▶ PROBLEM DESCRIPTION
Please render the entries below as a JSON list of strings, with one string for each line and blank lines left out.

--- AVAILABLE RECORDS ---

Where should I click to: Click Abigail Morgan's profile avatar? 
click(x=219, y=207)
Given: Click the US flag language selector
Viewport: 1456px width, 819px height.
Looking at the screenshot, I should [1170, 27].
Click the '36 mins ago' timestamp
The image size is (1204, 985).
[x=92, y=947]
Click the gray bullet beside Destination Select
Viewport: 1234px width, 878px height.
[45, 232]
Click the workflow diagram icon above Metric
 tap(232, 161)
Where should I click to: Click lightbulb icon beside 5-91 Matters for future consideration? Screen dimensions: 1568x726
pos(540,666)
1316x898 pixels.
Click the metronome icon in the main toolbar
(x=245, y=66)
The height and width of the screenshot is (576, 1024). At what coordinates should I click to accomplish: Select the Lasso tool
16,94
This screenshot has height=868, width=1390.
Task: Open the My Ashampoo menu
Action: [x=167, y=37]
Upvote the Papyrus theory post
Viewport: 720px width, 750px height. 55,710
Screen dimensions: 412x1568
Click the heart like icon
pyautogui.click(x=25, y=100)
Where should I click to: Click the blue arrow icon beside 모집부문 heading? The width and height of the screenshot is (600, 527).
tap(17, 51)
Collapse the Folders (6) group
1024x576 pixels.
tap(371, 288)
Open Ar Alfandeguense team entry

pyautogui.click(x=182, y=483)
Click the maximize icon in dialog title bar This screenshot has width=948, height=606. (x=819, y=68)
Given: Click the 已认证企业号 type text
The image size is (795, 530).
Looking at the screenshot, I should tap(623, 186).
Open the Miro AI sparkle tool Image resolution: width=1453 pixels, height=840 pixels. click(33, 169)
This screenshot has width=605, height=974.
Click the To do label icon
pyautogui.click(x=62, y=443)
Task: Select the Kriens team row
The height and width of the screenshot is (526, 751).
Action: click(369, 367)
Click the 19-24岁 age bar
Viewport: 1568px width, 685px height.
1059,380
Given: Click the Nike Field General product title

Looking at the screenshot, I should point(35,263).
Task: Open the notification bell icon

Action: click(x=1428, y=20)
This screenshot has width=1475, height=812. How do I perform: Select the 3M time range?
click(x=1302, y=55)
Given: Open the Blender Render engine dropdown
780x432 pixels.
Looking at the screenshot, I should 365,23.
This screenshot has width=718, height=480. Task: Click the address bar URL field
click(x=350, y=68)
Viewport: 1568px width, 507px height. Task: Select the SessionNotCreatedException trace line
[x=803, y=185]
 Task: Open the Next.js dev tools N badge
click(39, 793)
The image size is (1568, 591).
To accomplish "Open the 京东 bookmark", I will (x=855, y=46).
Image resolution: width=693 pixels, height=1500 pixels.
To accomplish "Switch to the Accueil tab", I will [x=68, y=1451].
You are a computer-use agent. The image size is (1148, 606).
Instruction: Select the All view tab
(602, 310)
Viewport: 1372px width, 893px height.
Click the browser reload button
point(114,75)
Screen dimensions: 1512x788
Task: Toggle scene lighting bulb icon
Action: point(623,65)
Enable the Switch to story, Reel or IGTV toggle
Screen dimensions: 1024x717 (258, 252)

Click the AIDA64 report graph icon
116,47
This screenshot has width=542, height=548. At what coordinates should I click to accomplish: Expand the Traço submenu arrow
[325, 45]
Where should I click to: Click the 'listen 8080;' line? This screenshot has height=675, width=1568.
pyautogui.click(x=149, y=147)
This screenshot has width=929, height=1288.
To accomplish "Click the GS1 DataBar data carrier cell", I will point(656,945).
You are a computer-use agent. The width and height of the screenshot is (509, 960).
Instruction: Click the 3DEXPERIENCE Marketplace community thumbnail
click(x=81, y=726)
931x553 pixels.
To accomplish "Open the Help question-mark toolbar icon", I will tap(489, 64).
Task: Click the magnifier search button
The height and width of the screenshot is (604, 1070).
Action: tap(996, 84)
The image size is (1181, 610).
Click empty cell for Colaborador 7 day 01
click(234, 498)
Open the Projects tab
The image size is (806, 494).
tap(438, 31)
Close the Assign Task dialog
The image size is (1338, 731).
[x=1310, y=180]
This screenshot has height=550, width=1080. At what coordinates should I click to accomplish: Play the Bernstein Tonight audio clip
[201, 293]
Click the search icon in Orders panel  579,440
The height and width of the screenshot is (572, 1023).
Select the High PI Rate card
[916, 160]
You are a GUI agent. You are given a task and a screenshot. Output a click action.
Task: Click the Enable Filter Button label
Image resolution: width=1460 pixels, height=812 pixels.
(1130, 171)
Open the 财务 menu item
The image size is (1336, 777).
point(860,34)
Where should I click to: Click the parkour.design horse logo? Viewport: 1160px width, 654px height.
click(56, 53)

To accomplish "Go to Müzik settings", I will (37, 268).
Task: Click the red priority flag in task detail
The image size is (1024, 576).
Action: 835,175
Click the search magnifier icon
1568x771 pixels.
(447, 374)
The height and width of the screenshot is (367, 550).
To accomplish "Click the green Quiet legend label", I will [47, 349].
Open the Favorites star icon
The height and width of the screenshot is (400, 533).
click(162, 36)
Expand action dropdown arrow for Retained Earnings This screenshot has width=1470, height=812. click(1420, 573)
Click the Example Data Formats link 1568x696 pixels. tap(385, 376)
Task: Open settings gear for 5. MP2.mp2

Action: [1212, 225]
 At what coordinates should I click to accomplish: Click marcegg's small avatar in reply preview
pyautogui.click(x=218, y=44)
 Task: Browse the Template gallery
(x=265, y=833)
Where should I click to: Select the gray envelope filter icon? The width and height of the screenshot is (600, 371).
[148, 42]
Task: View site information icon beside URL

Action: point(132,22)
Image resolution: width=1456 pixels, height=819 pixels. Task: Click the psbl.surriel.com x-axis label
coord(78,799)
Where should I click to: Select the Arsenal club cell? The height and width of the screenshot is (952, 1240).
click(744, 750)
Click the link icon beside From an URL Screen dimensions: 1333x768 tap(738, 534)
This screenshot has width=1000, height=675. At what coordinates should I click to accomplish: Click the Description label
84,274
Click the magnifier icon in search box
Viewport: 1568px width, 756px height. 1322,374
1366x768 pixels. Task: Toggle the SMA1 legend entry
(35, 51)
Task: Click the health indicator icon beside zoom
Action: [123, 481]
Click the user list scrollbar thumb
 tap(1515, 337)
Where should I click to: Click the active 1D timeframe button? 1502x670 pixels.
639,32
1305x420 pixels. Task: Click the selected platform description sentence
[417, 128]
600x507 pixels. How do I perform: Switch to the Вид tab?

---

▶ SOLUTION FOR THIS PROBLEM
[
  "Where should I click to: Click Abigail Morgan's profile avatar? ",
  "click(x=219, y=207)",
  "Given: Click the US flag language selector",
  "Viewport: 1456px width, 819px height.",
  "Looking at the screenshot, I should [1170, 27].",
  "Click the '36 mins ago' timestamp",
  "The image size is (1204, 985).",
  "[x=92, y=947]",
  "Click the gray bullet beside Destination Select",
  "Viewport: 1234px width, 878px height.",
  "[45, 232]",
  "Click the workflow diagram icon above Metric",
  " tap(232, 161)",
  "Where should I click to: Click lightbulb icon beside 5-91 Matters for future consideration? Screen dimensions: 1568x726",
  "pos(540,666)",
  "1316x898 pixels.",
  "Click the metronome icon in the main toolbar",
  "(x=245, y=66)",
  "The height and width of the screenshot is (576, 1024). At what coordinates should I click to accomplish: Select the Lasso tool",
  "16,94",
  "This screenshot has height=868, width=1390.",
  "Task: Open the My Ashampoo menu",
  "Action: [x=167, y=37]",
  "Upvote the Papyrus theory post",
  "Viewport: 720px width, 750px height. 55,710",
  "Screen dimensions: 412x1568",
  "Click the heart like icon",
  "pyautogui.click(x=25, y=100)",
  "Where should I click to: Click the blue arrow icon beside 모집부문 heading? The width and height of the screenshot is (600, 527).",
  "tap(17, 51)",
  "Collapse the Folders (6) group",
  "1024x576 pixels.",
  "tap(371, 288)",
  "Open Ar Alfandeguense team entry",
  "pyautogui.click(x=182, y=483)",
  "Click the maximize icon in dialog title bar This screenshot has width=948, height=606. (x=819, y=68)",
  "Given: Click the 已认证企业号 type text",
  "The image size is (795, 530).",
  "Looking at the screenshot, I should tap(623, 186).",
  "Open the Miro AI sparkle tool Image resolution: width=1453 pixels, height=840 pixels. click(33, 169)",
  "This screenshot has width=605, height=974.",
  "Click the To do label icon",
  "pyautogui.click(x=62, y=443)",
  "Task: Select the Kriens team row",
  "The height and width of the screenshot is (526, 751).",
  "Action: click(369, 367)",
  "Click the 19-24岁 age bar",
  "Viewport: 1568px width, 685px height.",
  "1059,380",
  "Given: Click the Nike Field General product title",
  "Looking at the screenshot, I should point(35,263).",
  "Task: Open the notification bell icon",
  "Action: click(x=1428, y=20)",
  "This screenshot has width=1475, height=812. How do I perform: Select the 3M time range?",
  "click(x=1302, y=55)",
  "Given: Open the Blender Render engine dropdown",
  "780x432 pixels.",
  "Looking at the screenshot, I should 365,23.",
  "This screenshot has width=718, height=480. Task: Click the address bar URL field",
  "click(x=350, y=68)",
  "Viewport: 1568px width, 507px height. Task: Select the SessionNotCreatedException trace line",
  "[x=803, y=185]",
  " Task: Open the Next.js dev tools N badge",
  "click(39, 793)",
  "The image size is (1568, 591).",
  "To accomplish \"Open the 京东 bookmark\", I will (x=855, y=46).",
  "Image resolution: width=693 pixels, height=1500 pixels.",
  "To accomplish \"Switch to the Accueil tab\", I will [x=68, y=1451].",
  "You are a computer-use agent. The image size is (1148, 606).",
  "Instruction: Select the All view tab",
  "(602, 310)",
  "Viewport: 1372px width, 893px height.",
  "Click the browser reload button",
  "point(114,75)",
  "Screen dimensions: 1512x788",
  "Task: Toggle scene lighting bulb icon",
  "Action: point(623,65)",
  "Enable the Switch to story, Reel or IGTV toggle",
  "Screen dimensions: 1024x717 (258, 252)",
  "Click the AIDA64 report graph icon",
  "116,47",
  "This screenshot has width=542, height=548. At what coordinates should I click to accomplish: Expand the Traço submenu arrow",
  "[325, 45]",
  "Where should I click to: Click the 'listen 8080;' line? This screenshot has height=675, width=1568.",
  "pyautogui.click(x=149, y=147)",
  "This screenshot has width=929, height=1288.",
  "To accomplish \"Click the GS1 DataBar data carrier cell\", I will point(656,945).",
  "You are a computer-use agent. The width and height of the screenshot is (509, 960).",
  "Instruction: Click the 3DEXPERIENCE Marketplace community thumbnail",
  "click(x=81, y=726)",
  "931x553 pixels.",
  "To accomplish \"Open the Help question-mark toolbar icon\", I will tap(489, 64).",
  "Task: Click the magnifier search button",
  "The height and width of the screenshot is (604, 1070).",
  "Action: tap(996, 84)",
  "The image size is (1181, 610).",
  "Click empty cell for Colaborador 7 day 01",
  "click(234, 498)",
  "Open the Projects tab",
  "The image size is (806, 494).",
  "tap(438, 31)",
  "Close the Assign Task dialog",
  "The image size is (1338, 731).",
  "[x=1310, y=180]",
  "This screenshot has height=550, width=1080. At what coordinates should I click to accomplish: Play the Bernstein Tonight audio clip",
  "[201, 293]",
  "Click the search icon in Orders panel  579,440",
  "The height and width of the screenshot is (572, 1023).",
  "Select the High PI Rate card",
  "[916, 160]",
  "You are a GUI agent. You are given a task and a screenshot. Output a click action.",
  "Task: Click the Enable Filter Button label",
  "Image resolution: width=1460 pixels, height=812 pixels.",
  "(1130, 171)",
  "Open the 财务 menu item",
  "The image size is (1336, 777).",
  "point(860,34)",
  "Where should I click to: Click the parkour.design horse logo? Viewport: 1160px width, 654px height.",
  "click(56, 53)",
  "To accomplish \"Go to Müzik settings\", I will (37, 268).",
  "Task: Click the red priority flag in task detail",
  "The image size is (1024, 576).",
  "Action: 835,175",
  "Click the search magnifier icon",
  "1568x771 pixels.",
  "(447, 374)",
  "The height and width of the screenshot is (367, 550).",
  "To accomplish \"Click the green Quiet legend label\", I will [47, 349].",
  "Open the Favorites star icon",
  "The height and width of the screenshot is (400, 533).",
  "click(162, 36)",
  "Expand action dropdown arrow for Retained Earnings This screenshot has width=1470, height=812. click(1420, 573)",
  "Click the Example Data Formats link 1568x696 pixels. tap(385, 376)",
  "Task: Open settings gear for 5. MP2.mp2",
  "Action: [1212, 225]",
  " At what coordinates should I click to accomplish: Click marcegg's small avatar in reply preview",
  "pyautogui.click(x=218, y=44)",
  " Task: Browse the Template gallery",
  "(x=265, y=833)",
  "Where should I click to: Select the gray envelope filter icon? The width and height of the screenshot is (600, 371).",
  "[148, 42]",
  "Task: View site information icon beside URL",
  "Action: point(132,22)",
  "Image resolution: width=1456 pixels, height=819 pixels. Task: Click the psbl.surriel.com x-axis label",
  "coord(78,799)",
  "Where should I click to: Select the Arsenal club cell? The height and width of the screenshot is (952, 1240).",
  "click(744, 750)",
  "Click the link icon beside From an URL Screen dimensions: 1333x768 tap(738, 534)",
  "This screenshot has width=1000, height=675. At what coordinates should I click to accomplish: Click the Description label",
  "84,274",
  "Click the magnifier icon in search box",
  "Viewport: 1568px width, 756px height. 1322,374",
  "1366x768 pixels. Task: Toggle the SMA1 legend entry",
  "(35, 51)",
  "Task: Click the health indicator icon beside zoom",
  "Action: [123, 481]",
  "Click the user list scrollbar thumb",
  " tap(1515, 337)",
  "Where should I click to: Click the active 1D timeframe button? 1502x670 pixels.",
  "639,32",
  "1305x420 pixels. Task: Click the selected platform description sentence",
  "[417, 128]",
  "600x507 pixels. How do I perform: Switch to the Вид tab?"
]